### Short task
List each line in the data below that contains the string "will", copying every such line in full. Treat the match as case-sensitive.

### Task data
┄┄┄┄┄┄┄┄┄┄┄┄┄┄┄┄┄┄┄┄

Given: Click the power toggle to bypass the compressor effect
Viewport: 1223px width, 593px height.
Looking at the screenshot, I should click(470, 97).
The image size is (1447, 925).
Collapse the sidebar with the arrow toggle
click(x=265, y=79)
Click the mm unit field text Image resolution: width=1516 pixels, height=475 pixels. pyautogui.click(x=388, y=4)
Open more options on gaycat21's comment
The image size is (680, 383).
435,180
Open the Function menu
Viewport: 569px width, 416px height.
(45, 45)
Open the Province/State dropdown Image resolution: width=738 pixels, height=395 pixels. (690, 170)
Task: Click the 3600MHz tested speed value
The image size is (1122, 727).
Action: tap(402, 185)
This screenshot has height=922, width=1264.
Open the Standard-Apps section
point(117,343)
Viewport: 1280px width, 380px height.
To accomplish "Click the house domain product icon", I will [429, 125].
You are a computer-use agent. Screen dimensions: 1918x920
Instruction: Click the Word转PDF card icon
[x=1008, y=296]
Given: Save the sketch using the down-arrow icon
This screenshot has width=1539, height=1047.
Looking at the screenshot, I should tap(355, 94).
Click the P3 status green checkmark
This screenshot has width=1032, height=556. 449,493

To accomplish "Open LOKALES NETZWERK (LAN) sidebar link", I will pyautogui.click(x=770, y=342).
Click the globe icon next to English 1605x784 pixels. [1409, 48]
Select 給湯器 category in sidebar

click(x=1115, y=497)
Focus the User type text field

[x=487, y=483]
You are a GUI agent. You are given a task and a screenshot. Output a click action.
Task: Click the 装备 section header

┄┄┄┄┄┄┄┄┄┄┄┄┄┄┄┄┄┄┄┄

### Task output
To accomplish "Click the house domain product icon", I will [429, 125].
To accomplish "Open LOKALES NETZWERK (LAN) sidebar link", I will pyautogui.click(x=770, y=342).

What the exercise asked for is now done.